→ EXERCISE OBJECTIVE
Please convert the rows below into a Markdown table with two columns, No. and Text, giving each line its row number under No. and the line itself under Text. Leave out any blank lines.

──────── EXTRACTED MATERIAL ────────

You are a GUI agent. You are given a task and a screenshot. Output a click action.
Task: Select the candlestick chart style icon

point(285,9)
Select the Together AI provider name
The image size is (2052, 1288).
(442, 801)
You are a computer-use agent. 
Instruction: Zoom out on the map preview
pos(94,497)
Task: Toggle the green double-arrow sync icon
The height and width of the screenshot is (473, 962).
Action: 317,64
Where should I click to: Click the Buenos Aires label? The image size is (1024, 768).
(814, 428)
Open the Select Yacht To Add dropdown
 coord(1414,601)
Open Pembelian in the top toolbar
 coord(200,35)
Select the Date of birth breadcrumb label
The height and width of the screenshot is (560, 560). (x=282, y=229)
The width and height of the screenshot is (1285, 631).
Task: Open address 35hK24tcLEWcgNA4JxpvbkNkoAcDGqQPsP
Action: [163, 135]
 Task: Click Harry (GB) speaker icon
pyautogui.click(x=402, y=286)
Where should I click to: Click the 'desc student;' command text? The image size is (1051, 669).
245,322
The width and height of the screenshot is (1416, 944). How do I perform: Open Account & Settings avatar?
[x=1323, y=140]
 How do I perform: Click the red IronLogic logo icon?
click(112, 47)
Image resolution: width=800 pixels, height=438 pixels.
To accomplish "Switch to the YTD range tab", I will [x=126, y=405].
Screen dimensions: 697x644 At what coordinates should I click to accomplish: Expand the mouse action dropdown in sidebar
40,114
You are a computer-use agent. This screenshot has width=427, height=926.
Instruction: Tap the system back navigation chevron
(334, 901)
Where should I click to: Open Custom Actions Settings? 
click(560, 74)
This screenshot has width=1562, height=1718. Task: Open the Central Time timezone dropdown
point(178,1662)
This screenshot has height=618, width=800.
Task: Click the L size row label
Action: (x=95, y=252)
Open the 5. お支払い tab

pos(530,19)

────────

→ COMPLETED TASK
| No. | Text |
|---|---|
| 1 | You are a GUI agent. You are given a task and a screenshot. Output a click action. |
| 2 | Task: Select the candlestick chart style icon |
| 3 | point(285,9) |
| 4 | Select the Together AI provider name |
| 5 | The image size is (2052, 1288). |
| 6 | (442, 801) |
| 7 | You are a computer-use agent.  |
| 8 | Instruction: Zoom out on the map preview |
| 9 | pos(94,497) |
| 10 | Task: Toggle the green double-arrow sync icon |
| 11 | The height and width of the screenshot is (473, 962). |
| 12 | Action: 317,64 |
| 13 | Where should I click to: Click the Buenos Aires label? The image size is (1024, 768). |
| 14 | (814, 428) |
| 15 | Open the Select Yacht To Add dropdown |
| 16 |  coord(1414,601) |
| 17 | Open Pembelian in the top toolbar |
| 18 |  coord(200,35) |
| 19 | Select the Date of birth breadcrumb label |
| 20 | The height and width of the screenshot is (560, 560). (x=282, y=229) |
| 21 | The width and height of the screenshot is (1285, 631). |
| 22 | Task: Open address 35hK24tcLEWcgNA4JxpvbkNkoAcDGqQPsP |
| 23 | Action: [163, 135] |
| 24 |  Task: Click Harry (GB) speaker icon |
| 25 | pyautogui.click(x=402, y=286) |
| 26 | Where should I click to: Click the 'desc student;' command text? The image size is (1051, 669). |
| 27 | 245,322 |
| 28 | The width and height of the screenshot is (1416, 944). How do I perform: Open Account & Settings avatar? |
| 29 | [x=1323, y=140] |
| 30 |  How do I perform: Click the red IronLogic logo icon? |
| 31 | click(112, 47) |
| 32 | Image resolution: width=800 pixels, height=438 pixels. |
| 33 | To accomplish "Switch to the YTD range tab", I will [x=126, y=405]. |
| 34 | Screen dimensions: 697x644 At what coordinates should I click to accomplish: Expand the mouse action dropdown in sidebar |
| 35 | 40,114 |
| 36 | You are a computer-use agent. This screenshot has width=427, height=926. |
| 37 | Instruction: Tap the system back navigation chevron |
| 38 | (334, 901) |
| 39 | Where should I click to: Open Custom Actions Settings?  |
| 40 | click(560, 74) |
| 41 | This screenshot has width=1562, height=1718. Task: Open the Central Time timezone dropdown |
| 42 | point(178,1662) |
| 43 | This screenshot has height=618, width=800. |
| 44 | Task: Click the L size row label |
| 45 | Action: (x=95, y=252) |
| 46 | Open the 5. お支払い tab |
| 47 | pos(530,19) |